▶ _EXERCISE DESCRIPTION_
Put everything from the line containing "Click Generic Axonometry item in Navigator" down to the line containing "click(x=856, y=657)" into a two-column CSV with the columns text and answer, one row per record. Place each value in a single quoted field, with any line breaks replaced by spaces.

----- SUPPLIED MATERIAL

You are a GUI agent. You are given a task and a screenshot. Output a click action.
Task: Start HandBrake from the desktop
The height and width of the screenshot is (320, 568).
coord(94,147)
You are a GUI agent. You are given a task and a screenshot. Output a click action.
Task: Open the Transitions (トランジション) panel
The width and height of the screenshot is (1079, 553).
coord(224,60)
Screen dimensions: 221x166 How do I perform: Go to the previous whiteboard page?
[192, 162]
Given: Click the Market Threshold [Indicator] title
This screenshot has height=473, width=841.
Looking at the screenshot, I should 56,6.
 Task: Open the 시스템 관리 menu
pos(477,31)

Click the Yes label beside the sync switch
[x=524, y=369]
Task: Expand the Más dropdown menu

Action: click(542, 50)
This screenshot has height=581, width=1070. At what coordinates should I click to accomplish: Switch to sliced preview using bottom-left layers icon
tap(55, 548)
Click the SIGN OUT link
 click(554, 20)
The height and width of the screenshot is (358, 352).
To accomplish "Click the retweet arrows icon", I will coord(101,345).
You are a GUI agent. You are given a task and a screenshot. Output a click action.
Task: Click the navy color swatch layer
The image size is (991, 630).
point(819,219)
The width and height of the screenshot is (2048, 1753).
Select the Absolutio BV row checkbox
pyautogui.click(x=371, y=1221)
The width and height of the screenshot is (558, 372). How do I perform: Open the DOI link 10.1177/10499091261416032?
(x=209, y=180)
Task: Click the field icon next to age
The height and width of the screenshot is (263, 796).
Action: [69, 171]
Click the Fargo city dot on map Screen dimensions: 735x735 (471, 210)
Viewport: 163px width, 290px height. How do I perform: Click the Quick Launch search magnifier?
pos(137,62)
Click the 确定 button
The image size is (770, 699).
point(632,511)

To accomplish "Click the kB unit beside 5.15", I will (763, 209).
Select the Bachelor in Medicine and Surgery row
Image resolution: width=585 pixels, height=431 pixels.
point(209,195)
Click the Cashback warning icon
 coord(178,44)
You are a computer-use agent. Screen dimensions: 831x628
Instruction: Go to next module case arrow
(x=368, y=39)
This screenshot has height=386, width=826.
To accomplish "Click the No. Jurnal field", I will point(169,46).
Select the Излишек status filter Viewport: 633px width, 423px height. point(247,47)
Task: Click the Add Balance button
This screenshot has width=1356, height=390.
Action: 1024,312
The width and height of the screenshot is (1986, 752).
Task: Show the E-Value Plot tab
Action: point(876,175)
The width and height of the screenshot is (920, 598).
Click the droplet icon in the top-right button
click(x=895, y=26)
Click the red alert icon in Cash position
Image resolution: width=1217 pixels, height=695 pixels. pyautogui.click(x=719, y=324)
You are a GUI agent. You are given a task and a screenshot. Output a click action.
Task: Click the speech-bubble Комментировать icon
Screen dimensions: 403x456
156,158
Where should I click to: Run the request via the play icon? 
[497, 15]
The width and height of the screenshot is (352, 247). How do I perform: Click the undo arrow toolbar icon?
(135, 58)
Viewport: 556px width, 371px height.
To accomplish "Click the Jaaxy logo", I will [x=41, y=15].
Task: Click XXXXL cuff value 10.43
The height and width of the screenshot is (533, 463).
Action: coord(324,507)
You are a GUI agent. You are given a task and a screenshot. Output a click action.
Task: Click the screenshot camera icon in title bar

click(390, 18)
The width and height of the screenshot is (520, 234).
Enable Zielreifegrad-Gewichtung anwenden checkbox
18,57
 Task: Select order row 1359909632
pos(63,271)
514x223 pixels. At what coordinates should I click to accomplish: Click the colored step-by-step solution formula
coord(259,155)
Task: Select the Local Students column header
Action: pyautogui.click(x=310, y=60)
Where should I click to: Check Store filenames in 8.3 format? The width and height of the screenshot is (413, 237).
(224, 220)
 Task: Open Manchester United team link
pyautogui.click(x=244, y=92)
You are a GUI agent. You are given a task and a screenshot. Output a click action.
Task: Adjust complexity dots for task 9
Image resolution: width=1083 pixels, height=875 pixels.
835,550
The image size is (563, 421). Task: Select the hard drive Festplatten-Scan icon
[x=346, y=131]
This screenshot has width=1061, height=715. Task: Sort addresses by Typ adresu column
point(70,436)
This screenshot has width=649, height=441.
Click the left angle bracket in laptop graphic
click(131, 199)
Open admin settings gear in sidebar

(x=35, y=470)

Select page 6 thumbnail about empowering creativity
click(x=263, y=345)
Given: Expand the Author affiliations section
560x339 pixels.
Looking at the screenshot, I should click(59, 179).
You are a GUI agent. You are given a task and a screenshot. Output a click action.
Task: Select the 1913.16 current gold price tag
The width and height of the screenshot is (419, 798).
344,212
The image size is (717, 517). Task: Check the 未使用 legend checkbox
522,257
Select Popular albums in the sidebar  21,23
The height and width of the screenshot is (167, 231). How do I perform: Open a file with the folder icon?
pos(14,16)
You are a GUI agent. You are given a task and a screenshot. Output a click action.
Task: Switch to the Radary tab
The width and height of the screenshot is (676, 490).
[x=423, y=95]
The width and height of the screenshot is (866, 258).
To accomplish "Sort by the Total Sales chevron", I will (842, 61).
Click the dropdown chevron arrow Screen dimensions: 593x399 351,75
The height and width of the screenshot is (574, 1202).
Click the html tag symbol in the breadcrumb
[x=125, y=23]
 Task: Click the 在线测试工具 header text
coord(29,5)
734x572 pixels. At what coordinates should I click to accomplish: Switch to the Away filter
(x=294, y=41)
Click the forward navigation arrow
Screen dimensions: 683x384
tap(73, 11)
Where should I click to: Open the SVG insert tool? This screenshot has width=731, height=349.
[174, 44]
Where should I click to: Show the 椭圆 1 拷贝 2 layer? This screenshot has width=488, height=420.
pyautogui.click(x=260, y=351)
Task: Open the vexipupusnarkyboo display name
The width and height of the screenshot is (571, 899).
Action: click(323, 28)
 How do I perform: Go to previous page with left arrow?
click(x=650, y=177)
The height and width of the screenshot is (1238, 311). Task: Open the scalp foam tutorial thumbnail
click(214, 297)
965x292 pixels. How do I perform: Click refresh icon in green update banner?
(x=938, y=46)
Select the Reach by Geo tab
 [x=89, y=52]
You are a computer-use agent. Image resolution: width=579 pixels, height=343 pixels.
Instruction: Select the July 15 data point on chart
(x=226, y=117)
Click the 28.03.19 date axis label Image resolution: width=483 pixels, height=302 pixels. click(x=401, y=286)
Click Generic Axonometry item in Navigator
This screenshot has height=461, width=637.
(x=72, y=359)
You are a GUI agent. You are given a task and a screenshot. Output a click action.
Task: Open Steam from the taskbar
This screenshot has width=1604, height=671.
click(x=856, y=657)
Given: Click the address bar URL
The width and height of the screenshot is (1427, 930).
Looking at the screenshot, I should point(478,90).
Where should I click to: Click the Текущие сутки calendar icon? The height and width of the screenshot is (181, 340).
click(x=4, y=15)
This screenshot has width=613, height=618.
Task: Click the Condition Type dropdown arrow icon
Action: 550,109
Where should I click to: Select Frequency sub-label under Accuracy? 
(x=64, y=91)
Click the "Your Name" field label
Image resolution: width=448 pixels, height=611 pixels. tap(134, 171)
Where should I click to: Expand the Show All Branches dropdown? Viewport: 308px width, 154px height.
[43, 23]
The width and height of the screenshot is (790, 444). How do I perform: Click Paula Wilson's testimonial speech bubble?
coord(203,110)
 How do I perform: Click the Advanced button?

----------

▶ _WORKED SOLUTION_
text,answer
"Click Generic Axonometry item in Navigator This screenshot has height=461, width=637.","(x=72, y=359)"
"You are a GUI agent. You are given a task and a screenshot. Output a click action. Task: Open Steam from the taskbar This screenshot has width=1604, height=671.","click(x=856, y=657)"